■ **設定課題**
**A.** 金属化合物微粒子の分析方法に関する提示文の【請求項3】で、合計濃度が20~85vol.%とされる溶媒成分をすべて挙げてください。
**B.** 金属化合物微粒子の分析方法に関する提示文を、最後の請求項の後から書き継ぐこと。

■ **提示文**
----------------

続きを表示(約 1,400 文字)【請求項2】
前記分散回収液の前記溶媒における、プロピレングリコール、グリセリン、ジプロピレングリコール、エチレングリコール、2-アミノエタノール、ベンジルアルコール、サリチルアルデヒド、1,3-ブタンジオール、水のうちの何れか1種または2種以上の合計濃度が2~60vol.%である、請求項1に記載の金属化合物微粒子の分析方法。
【請求項3】
前記分散回収液の前記溶媒における、ジメチルスルホキシド、N,N-ジメチルホルムアミド、ホルムアミド、N-メチルホルムアミド、炭酸プロピレン、アセトン、γ-ブチロラクトンのうちの1種または2種以上の合計濃度が20~85vol.%である、請求項1に記載の金属化合物微粒子の分析方法。
【請求項4】
前記分散回収液の前記溶媒における、プロピレングリコール、グリセリン、ジプロピレングリコール、エチレングリコール、2-アミノエタノール、ベンジルアルコール、サリチルアルデヒド、1,3-ブタンジオール、水のうちの何れか1種または2種以上の合計濃度が2~60vol.%であり、
ジメチルスルホキシド、N,N-ジメチルホルムアミド、ホルムアミド、N-メチルホルムアミド、炭酸プロピレン、アセトン、γ-ブチロラクトンのうちの1種または2種以上の合計濃度が20~85vol.%である、請求項1に記載の金属化合物微粒子の分析方法。

----------------

■ **利用可能な資料**
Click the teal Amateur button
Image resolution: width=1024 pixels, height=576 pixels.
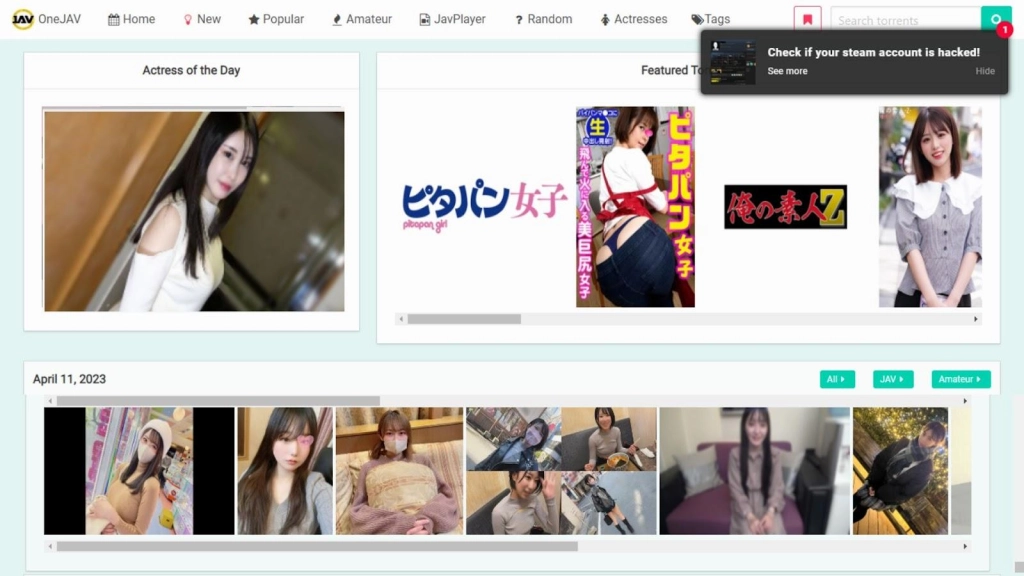click(x=959, y=379)
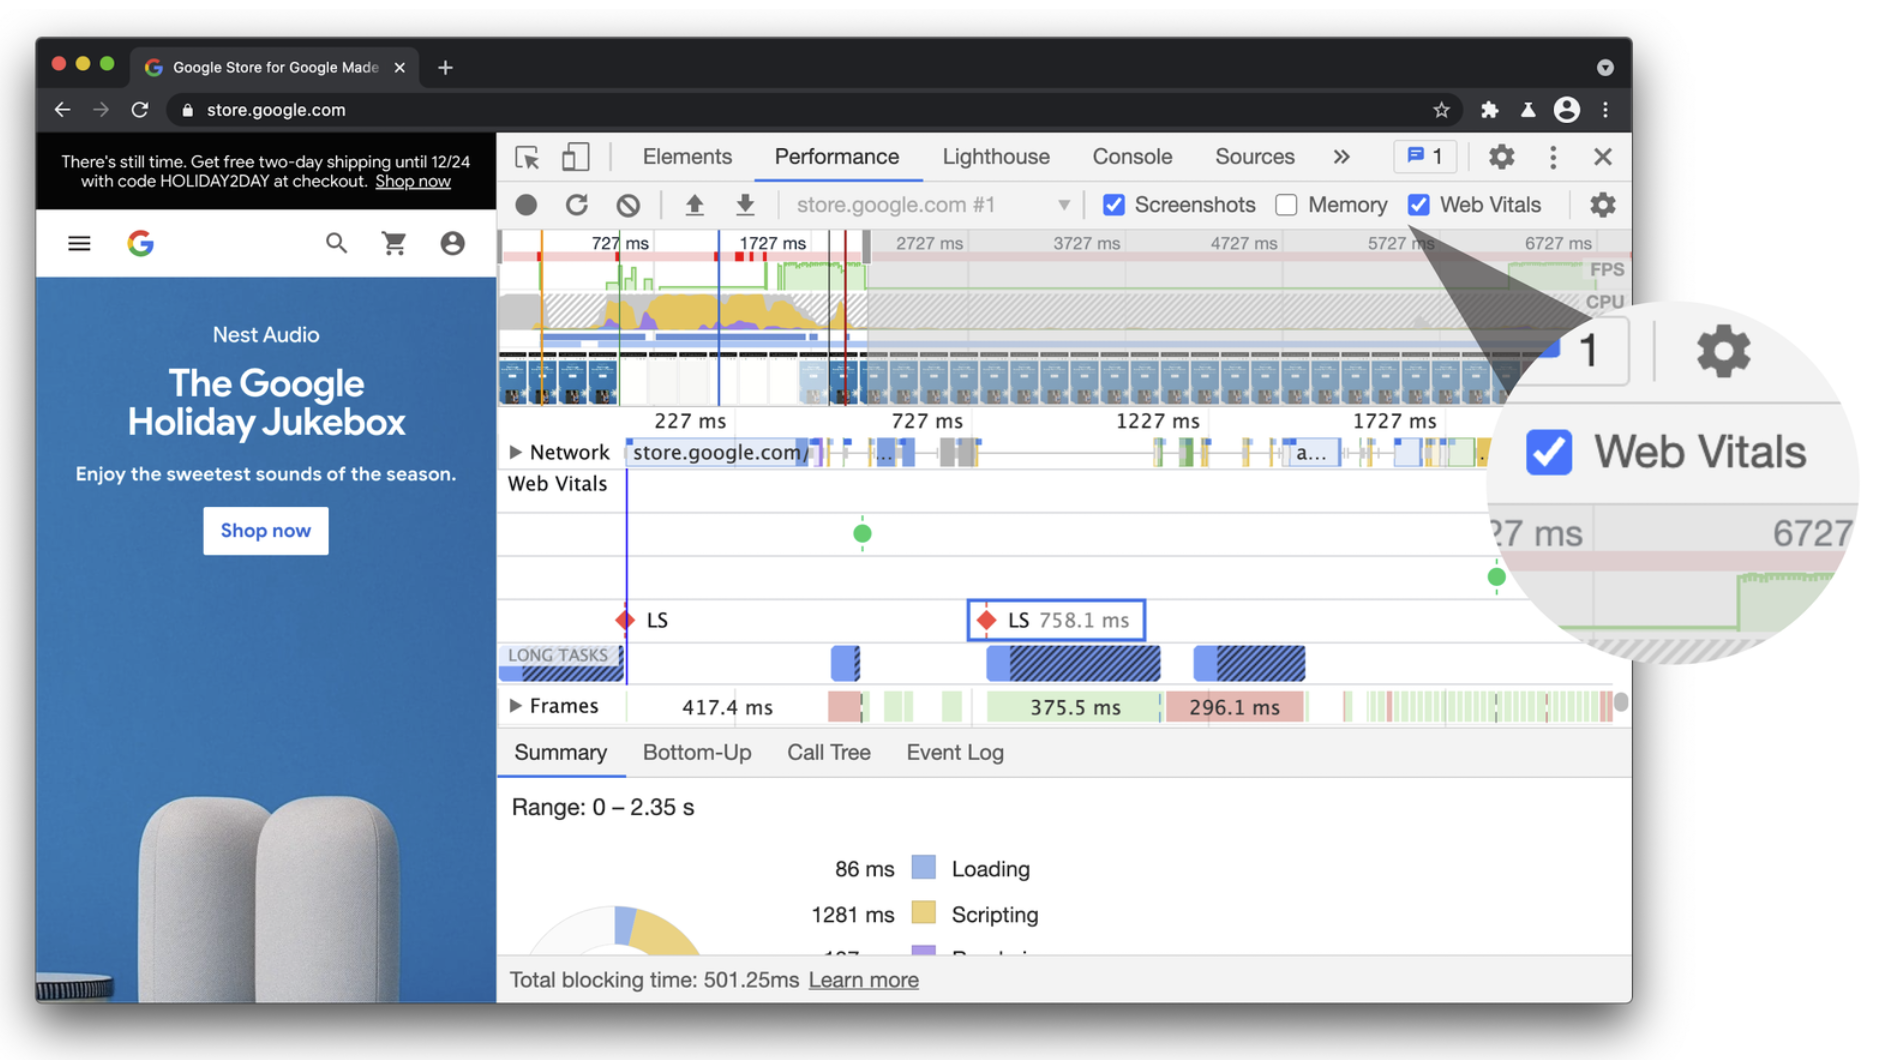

----------------

■ **回答**
**A.** ジメチルスルホキシド、N,N-ジメチルホルムアミド、ホルムアミド、N-メチルホルムアミド、炭酸プロピレン、アセトン、γ-ブチロラクトン

**B.**
【請求項5】
前記分散回収液の前記溶媒として、さらに、メチルアルコールを含有し、前記溶媒におけるメチルアルコールの濃度が55vol.%以下である、請求項1乃至請求項4の何れか一項に記載の金属化合物微粒子の分析方法。
【請求項6】
前記分散回収液は、更に分散剤を含有する、請求項1に記載の金属化合物微粒子の分析方法。
【請求項7】
前記金属化合物微粒子が、Alの化合物および/またはMnの化合物である、請求項1に記載の金属化合物微粒子の分析方法。
【請求項8】
前記分析工程は、前記分散工程において得た前記金属化合物微粒子を含む分散回収液に対して、フィールドフローフラクショネーション法を行うことにより、前記金属化合物微粒子を粒子サイズ毎に分別する工程と、
粒子サイズ毎に分別された前記金属化合物微粒子の成分を分析する工程と、を有する、請求項1に記載の金属化合物微粒子の分析方法。
【請求項9】
前記分析工程は、前記分散工程において得た前記金属化合物微粒子を含む分散回収液に対して、前記分散回収液中の前記金属化合物微粒子を残しつつ液体成分を除去することにより、前記金属化合物微粒子を含む電子顕微鏡観察用の試料を作製する工程と、
前記試料を電子顕微鏡で観察する工程と、を有する、請求項1に記載の金属化合物微粒子の分析方法。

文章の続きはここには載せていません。